__EXERCISE DATA__.

= = = = =

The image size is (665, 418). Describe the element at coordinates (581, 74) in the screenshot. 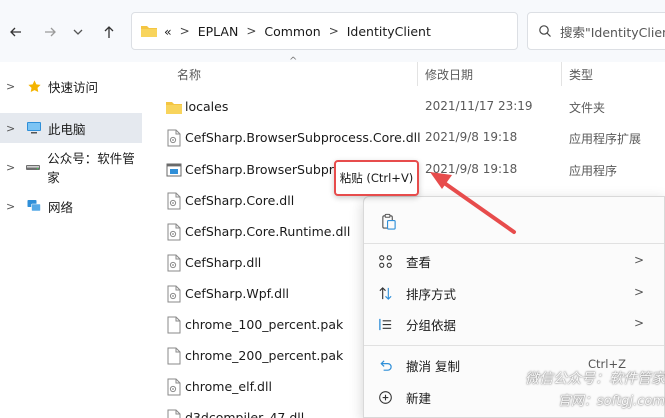

I see `column-header-type: 类型` at that location.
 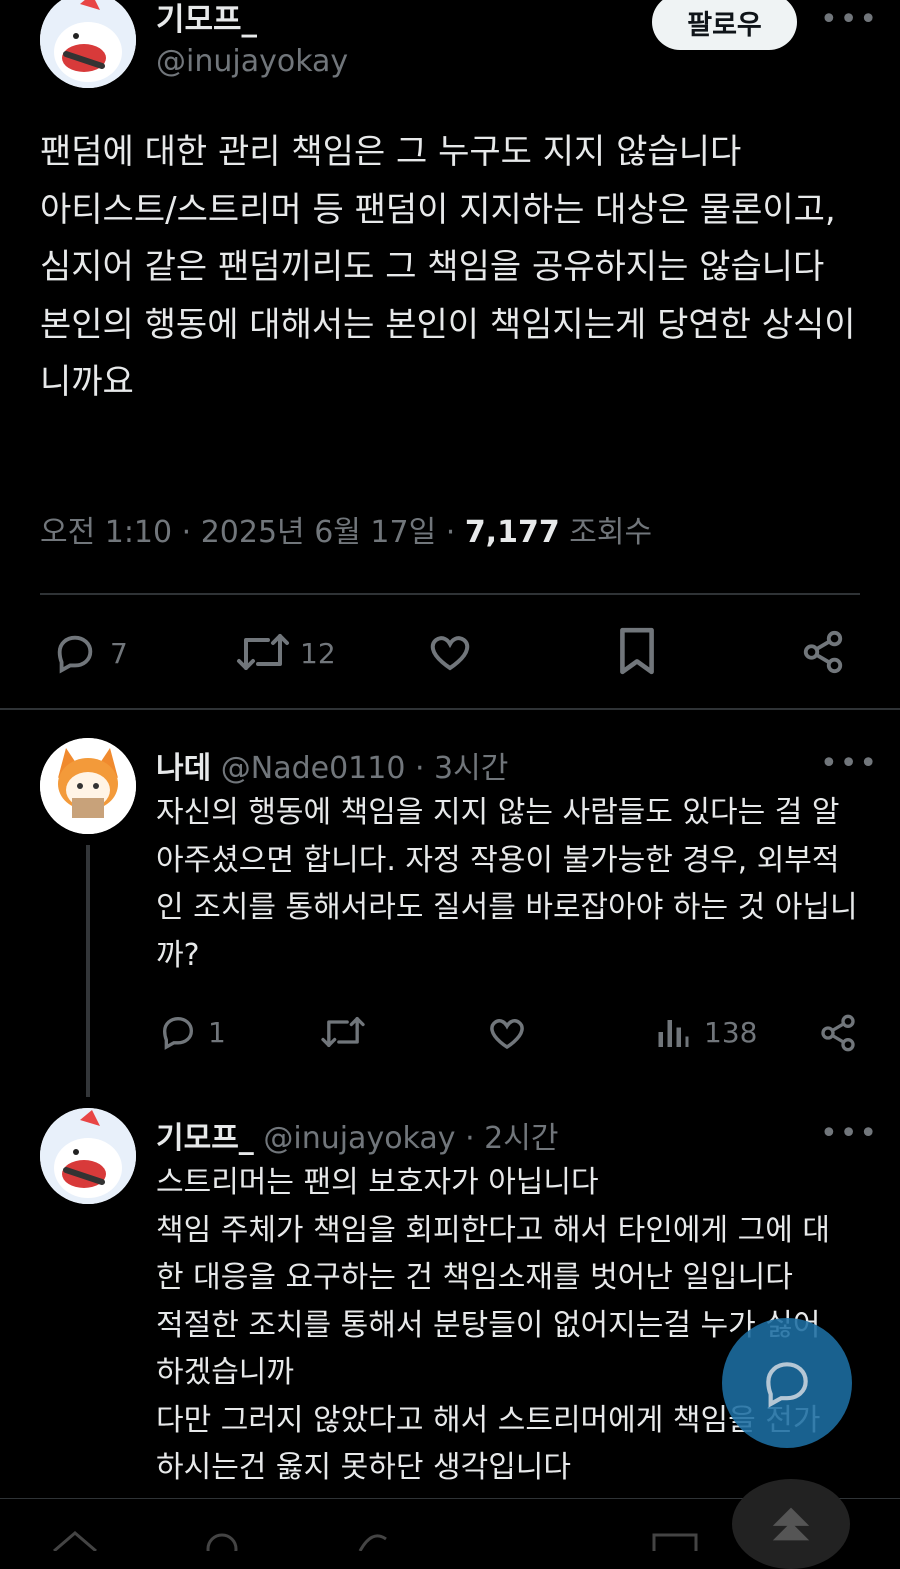 I want to click on reply-display-name: 나데, so click(x=184, y=768).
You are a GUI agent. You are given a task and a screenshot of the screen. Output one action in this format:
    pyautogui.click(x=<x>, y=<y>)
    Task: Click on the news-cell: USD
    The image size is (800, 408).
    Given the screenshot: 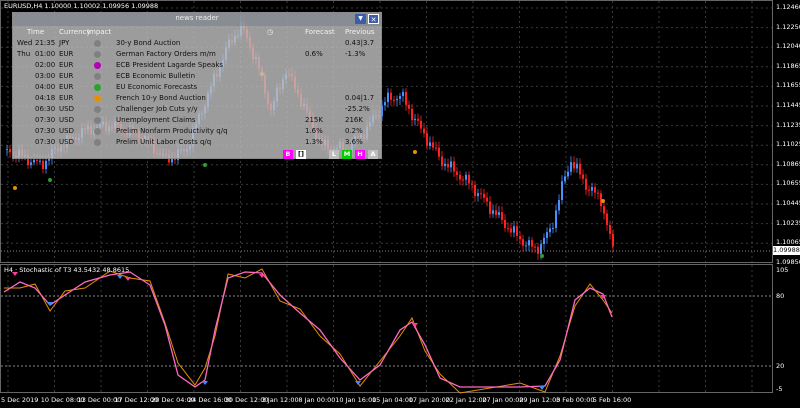 What is the action you would take?
    pyautogui.click(x=66, y=109)
    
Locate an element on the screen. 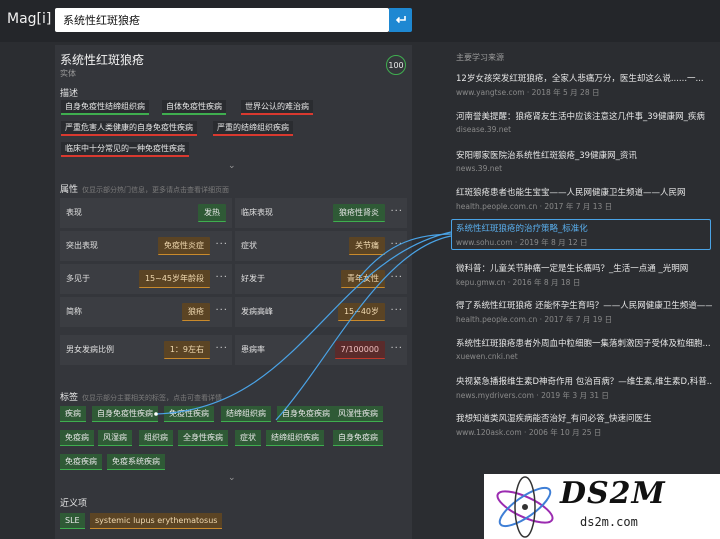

= = = = =

__EXERCISE REQUIREMENTS__. Transcribe the items word for word, starting at the very beginning and ending with the line containing "I want to click", with both ends included. Leave the pictures out of your answer.

__REPLY TO THE TASK__.
The image size is (665, 418). Describe the element at coordinates (581, 74) in the screenshot. 

I see `column-header-type: 类型` at that location.
  I want to click on reply-display-name: 나데, so click(x=184, y=768).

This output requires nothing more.